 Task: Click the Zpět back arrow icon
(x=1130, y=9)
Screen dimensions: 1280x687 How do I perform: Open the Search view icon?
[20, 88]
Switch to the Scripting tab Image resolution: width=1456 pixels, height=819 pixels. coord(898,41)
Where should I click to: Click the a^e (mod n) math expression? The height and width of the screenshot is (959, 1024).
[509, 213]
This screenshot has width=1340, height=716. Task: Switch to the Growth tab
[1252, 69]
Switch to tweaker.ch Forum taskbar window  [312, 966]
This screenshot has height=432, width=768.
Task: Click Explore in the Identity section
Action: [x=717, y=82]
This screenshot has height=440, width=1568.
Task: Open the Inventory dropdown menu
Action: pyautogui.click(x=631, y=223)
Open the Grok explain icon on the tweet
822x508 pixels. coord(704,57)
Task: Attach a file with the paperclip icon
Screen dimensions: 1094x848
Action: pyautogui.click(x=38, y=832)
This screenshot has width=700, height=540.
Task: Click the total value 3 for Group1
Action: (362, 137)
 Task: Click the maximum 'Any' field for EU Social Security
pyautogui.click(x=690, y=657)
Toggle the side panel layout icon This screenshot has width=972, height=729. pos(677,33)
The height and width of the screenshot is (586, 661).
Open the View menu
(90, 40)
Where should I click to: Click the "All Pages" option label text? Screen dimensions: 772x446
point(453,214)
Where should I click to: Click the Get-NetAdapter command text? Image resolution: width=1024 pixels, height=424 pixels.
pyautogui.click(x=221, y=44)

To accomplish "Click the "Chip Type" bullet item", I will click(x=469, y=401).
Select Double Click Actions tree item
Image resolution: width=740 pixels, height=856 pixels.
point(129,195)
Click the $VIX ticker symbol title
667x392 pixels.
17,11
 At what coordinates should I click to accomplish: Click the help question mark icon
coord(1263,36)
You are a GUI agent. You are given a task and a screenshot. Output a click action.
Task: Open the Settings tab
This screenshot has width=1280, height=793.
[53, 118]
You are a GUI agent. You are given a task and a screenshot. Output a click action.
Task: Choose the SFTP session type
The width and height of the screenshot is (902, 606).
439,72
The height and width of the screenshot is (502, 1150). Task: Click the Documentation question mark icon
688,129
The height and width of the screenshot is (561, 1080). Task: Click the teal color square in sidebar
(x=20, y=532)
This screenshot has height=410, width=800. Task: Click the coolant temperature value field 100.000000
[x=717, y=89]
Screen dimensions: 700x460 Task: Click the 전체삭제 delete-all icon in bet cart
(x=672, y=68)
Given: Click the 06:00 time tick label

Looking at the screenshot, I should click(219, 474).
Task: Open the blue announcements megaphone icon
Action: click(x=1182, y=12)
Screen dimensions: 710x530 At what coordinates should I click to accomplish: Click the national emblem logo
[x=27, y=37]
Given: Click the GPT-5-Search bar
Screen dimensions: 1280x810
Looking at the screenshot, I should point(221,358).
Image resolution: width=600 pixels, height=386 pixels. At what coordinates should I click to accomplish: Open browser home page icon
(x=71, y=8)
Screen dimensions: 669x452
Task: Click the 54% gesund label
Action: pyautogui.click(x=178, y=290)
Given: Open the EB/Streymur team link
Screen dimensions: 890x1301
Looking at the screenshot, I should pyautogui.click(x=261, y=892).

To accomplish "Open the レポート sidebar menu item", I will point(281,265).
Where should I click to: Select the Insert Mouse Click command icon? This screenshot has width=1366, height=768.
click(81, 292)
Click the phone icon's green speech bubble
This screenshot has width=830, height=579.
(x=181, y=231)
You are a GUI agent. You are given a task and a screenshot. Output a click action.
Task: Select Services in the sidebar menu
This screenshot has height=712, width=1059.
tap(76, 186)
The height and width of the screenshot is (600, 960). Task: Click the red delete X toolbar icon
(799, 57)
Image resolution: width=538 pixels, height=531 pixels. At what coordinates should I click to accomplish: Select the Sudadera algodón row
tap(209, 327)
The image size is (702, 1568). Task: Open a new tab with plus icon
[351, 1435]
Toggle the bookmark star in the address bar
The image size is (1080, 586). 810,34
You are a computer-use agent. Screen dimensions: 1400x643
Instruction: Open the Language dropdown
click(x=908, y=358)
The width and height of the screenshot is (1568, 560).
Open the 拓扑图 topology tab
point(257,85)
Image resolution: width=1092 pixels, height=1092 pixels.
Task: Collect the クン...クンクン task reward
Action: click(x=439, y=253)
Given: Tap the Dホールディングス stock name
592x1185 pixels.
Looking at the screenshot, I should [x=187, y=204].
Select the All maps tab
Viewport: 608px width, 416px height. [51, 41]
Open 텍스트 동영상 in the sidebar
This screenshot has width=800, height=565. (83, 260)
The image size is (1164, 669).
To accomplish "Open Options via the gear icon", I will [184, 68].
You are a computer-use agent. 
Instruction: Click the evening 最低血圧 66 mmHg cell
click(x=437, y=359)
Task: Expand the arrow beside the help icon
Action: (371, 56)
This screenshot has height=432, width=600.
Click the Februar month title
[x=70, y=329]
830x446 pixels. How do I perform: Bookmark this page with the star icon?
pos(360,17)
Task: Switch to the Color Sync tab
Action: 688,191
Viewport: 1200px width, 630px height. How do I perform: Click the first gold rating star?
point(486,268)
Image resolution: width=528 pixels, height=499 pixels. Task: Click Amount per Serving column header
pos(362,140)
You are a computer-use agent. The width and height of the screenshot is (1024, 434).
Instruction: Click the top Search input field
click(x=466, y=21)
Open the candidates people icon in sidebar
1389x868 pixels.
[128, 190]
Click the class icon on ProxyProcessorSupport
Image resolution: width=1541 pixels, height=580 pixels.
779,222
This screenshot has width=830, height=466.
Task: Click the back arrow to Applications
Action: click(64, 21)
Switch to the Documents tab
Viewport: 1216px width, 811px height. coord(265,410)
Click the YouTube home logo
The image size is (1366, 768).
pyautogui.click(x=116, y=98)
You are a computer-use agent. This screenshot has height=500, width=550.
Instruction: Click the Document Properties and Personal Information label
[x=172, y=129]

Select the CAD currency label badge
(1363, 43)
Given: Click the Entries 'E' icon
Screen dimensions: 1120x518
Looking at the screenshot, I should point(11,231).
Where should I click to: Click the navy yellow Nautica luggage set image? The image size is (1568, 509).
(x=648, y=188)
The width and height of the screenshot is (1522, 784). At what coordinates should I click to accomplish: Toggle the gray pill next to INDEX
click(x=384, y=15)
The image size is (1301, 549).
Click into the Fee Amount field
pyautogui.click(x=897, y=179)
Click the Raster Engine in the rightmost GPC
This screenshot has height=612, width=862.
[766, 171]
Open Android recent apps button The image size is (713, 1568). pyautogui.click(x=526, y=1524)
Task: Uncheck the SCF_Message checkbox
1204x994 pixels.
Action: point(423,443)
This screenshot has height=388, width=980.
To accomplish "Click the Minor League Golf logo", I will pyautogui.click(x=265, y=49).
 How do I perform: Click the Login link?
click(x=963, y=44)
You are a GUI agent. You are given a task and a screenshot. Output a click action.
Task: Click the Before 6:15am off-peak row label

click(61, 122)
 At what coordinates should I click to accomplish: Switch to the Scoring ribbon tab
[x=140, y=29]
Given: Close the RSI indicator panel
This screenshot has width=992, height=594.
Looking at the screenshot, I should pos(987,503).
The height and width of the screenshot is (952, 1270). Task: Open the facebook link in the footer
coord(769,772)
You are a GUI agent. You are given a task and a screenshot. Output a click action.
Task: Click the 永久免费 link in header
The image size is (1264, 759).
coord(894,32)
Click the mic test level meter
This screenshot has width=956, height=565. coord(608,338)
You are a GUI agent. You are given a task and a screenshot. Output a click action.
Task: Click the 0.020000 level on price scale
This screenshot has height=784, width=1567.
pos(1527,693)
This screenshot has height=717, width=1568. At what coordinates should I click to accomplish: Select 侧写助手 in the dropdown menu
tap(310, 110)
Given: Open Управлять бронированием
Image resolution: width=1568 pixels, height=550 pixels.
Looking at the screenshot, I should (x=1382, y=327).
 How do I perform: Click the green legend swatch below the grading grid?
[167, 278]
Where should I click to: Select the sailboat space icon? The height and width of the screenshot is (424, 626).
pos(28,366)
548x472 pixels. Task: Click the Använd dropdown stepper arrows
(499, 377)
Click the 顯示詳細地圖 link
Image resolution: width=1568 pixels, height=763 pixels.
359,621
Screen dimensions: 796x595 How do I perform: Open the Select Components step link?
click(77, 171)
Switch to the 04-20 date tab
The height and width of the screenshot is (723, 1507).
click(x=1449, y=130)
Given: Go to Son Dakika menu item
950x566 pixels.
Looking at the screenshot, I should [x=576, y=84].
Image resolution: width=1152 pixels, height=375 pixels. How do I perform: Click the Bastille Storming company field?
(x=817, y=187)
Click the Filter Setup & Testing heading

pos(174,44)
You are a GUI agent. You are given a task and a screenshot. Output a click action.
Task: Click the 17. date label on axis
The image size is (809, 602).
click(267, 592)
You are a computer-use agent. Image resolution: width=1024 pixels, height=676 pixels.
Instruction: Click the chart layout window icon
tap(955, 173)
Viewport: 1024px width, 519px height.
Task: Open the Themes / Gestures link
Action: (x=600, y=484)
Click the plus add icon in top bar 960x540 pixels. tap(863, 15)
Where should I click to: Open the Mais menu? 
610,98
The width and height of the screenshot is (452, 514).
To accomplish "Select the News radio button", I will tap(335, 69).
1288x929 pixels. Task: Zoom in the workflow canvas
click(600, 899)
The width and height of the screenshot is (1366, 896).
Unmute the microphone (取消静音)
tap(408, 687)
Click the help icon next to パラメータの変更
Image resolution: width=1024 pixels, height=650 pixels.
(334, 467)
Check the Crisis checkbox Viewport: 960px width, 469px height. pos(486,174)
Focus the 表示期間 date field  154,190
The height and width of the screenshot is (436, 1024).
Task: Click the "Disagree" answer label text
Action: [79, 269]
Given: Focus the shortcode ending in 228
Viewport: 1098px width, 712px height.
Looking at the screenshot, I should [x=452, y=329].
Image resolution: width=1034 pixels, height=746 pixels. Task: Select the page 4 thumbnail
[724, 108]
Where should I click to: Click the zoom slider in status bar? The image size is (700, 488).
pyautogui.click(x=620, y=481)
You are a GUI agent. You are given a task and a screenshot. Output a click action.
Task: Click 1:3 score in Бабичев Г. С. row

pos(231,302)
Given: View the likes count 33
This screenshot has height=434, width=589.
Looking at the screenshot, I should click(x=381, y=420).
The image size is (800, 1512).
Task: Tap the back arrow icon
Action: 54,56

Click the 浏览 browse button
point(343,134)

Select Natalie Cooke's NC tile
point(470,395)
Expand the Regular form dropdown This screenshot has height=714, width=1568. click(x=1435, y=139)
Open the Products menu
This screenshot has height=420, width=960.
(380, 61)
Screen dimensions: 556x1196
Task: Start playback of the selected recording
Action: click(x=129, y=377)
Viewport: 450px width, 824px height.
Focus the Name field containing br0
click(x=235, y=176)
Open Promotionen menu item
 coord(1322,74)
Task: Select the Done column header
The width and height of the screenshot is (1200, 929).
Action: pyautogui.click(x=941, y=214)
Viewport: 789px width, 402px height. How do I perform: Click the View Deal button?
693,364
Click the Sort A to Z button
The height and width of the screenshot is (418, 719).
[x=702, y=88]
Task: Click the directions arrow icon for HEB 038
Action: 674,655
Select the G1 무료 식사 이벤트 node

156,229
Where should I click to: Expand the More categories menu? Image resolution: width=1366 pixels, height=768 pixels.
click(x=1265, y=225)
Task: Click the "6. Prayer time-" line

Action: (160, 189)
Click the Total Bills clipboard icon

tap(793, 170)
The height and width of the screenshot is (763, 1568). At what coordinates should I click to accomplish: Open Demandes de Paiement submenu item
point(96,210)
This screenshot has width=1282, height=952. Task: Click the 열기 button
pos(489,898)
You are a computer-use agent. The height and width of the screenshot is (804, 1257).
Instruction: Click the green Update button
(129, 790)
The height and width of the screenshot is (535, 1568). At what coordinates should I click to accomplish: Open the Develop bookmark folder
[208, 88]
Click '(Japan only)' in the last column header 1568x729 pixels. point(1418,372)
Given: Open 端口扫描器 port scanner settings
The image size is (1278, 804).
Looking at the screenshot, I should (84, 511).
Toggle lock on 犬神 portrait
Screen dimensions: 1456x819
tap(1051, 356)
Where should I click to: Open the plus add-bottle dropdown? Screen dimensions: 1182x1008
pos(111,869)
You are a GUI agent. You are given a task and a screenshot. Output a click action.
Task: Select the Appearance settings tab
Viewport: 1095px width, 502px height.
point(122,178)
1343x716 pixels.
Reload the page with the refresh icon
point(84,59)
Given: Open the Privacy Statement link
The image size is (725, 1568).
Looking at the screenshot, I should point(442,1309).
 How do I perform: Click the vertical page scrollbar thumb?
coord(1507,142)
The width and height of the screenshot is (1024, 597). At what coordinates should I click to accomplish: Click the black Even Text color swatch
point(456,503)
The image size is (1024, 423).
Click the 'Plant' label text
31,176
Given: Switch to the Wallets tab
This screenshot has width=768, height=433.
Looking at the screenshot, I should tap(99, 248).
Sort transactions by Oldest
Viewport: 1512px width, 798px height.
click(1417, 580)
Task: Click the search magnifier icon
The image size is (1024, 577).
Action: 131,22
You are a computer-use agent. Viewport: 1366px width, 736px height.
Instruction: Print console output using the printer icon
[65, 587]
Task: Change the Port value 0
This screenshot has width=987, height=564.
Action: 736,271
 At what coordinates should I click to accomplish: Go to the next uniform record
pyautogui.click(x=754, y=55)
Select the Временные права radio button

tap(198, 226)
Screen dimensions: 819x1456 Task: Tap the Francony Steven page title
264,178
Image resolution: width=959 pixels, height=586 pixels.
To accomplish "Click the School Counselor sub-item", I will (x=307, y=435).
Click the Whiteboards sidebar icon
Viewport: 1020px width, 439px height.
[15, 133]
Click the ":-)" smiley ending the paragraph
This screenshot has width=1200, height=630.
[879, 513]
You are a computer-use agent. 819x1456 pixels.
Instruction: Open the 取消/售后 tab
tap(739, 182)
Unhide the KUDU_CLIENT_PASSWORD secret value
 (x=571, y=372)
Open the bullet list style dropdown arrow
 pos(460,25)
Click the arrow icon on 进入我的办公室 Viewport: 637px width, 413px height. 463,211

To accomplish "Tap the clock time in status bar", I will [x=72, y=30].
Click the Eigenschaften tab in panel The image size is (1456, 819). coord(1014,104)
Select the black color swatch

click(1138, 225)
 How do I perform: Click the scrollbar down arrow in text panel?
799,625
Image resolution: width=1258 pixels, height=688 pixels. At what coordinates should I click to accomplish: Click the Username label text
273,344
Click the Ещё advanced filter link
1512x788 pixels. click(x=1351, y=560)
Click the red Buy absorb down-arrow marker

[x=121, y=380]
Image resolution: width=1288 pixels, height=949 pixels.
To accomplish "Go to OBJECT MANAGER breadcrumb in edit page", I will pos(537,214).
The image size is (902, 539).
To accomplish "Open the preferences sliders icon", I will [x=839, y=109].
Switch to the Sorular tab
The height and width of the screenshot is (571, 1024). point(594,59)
+ + + +
PROBLEM DETAILS:
Please output an exact copy of the lines above, from the opening line of the data down to the line that contains "Switch to the Scripting".

SOLUTION TO THIS TASK:
 Task: Click the Zpět back arrow icon
(x=1130, y=9)
Screen dimensions: 1280x687 How do I perform: Open the Search view icon?
[20, 88]
Switch to the Scripting tab Image resolution: width=1456 pixels, height=819 pixels. coord(898,41)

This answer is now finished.